The Game Of The Be-Witchments
by
We like our Aunt Esta very much because she doesn’t like us.
That is–she doesn’t like us specially. Toys are what our Aunt Esta likes specially. Our Aunt Esta invents toys. She invents them for a store in New York. Our Aunt Esta is thirty years old with very serious hair. I don’t know how old our other relatives are–except Rosalee! And Carol! And myself!
My sister Rosalee is seventeen years old. And a Betrothess. Her Betrother lives in Cuba. He eats bananas. My brother Carol is eleven. He has no voice in his throat. But he eats anything. I myself am only nine. But with very long legs. Our Father and Mother have no age. They are just tall.
There was a man. He was very rich. He had a little girl with sick bones. She had to sit in a wheel chair all day long and be pushed around by a Black Woman. He asked our Aunt Esta to invent a Game for her. The little girl’s name was Posie.
Our Aunt Esta invented a Game. She called it the Game of the Be-Witchments. It cost two hundred dollars and forty-three cents. The Rich Man didn’t seem to mind the two hundred dollars. But he couldn’t bear the forty-three cents. He’d bear even that, though, he said, if it would only be sure to work!
“Work?” said our Aunt Esta. “Why of course it will work!” So just the first minute she got it invented she jammed it into her trunk and dashed up to our house to see if it would!
It worked very well. Our Aunt Esta never wastes any time. Not even kissing. Either coming or going. We went right up to her room with her. It was a big trunk. The Expressman swore a little. My Father tore his trouser-knee. My Mother began right away to re-varnish the scratches on the bureau.

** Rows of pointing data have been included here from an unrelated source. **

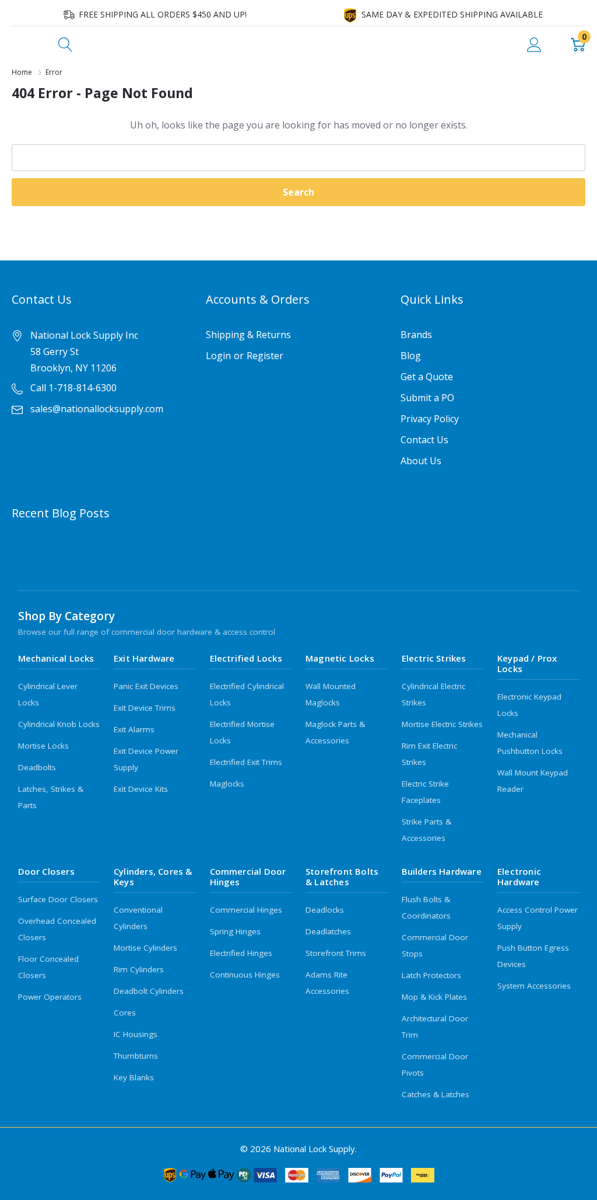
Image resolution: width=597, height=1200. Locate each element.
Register (265, 355)
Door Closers (46, 871)
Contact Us (424, 439)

It took us most all the morning to carry the Game down-stairs. We carried it to the Dining Room. It covered the table. It covered the chairs. It strewed the sideboard. It spilled over on the floor. There was a pair of white muslin angel wings all spangled over with silver and gold! There was a fairy wand! There was a shining crown! There was a blue satin clock! There was a yellow plush suit and swishy-tail all painted sideways in stripes like a tiger! There was a most furious tiger head with whisk-broom whiskers! There was a green frog’s head! And a green frog’s suit! There was a witch’s hat and cape! And a hump on the back! There were bows and arrows! There were boxes and boxes of milliner’s flowers! There were strings of beads! And yards and yards of dungeon chains made out of silver paper! And a real bugle! And red Chinese lanterns! And–and everything!
The Rich Man came in a gold-colored car to see it work. When he saw the Dining Room he sickened. He bit his cigar.
“My daughter Posie is ten years old,” he said. “What I ordered for her was a Game!–not a Trousseau!”
Our Aunt Esta shivered her hands. She shrugged her shoulders.
“You don’t understand,” she said. “This is no paltry Toy to be exhausted and sickened of in a single hour! This is a real Game! Eth-ical! Psycho-psycho–logical! Unendingly diverting! Hour after hour! Day after day!–Once begun, you understand, it’s never over!”
The Rich Man looked at his watch.
“I have to be in Chicago a week from tomorrow!” he said.
Somebody giggled. It couldn’t have been Rosalee, of course. Because Rosalee is seventeen. And, of course, it wasn’t Carol. So it must have been me.
The Rich Man gave an awful glare.
“Who are these children?” he demanded.
Our Aunt Esta swallowed.
“They are my–my Demonstrators,” she said.
“‘Demonstrators?'” sniffed the Rich Man. He glared at Carol. “Why don’t you speak?” he demanded.
My mother made a rustle to the door-way.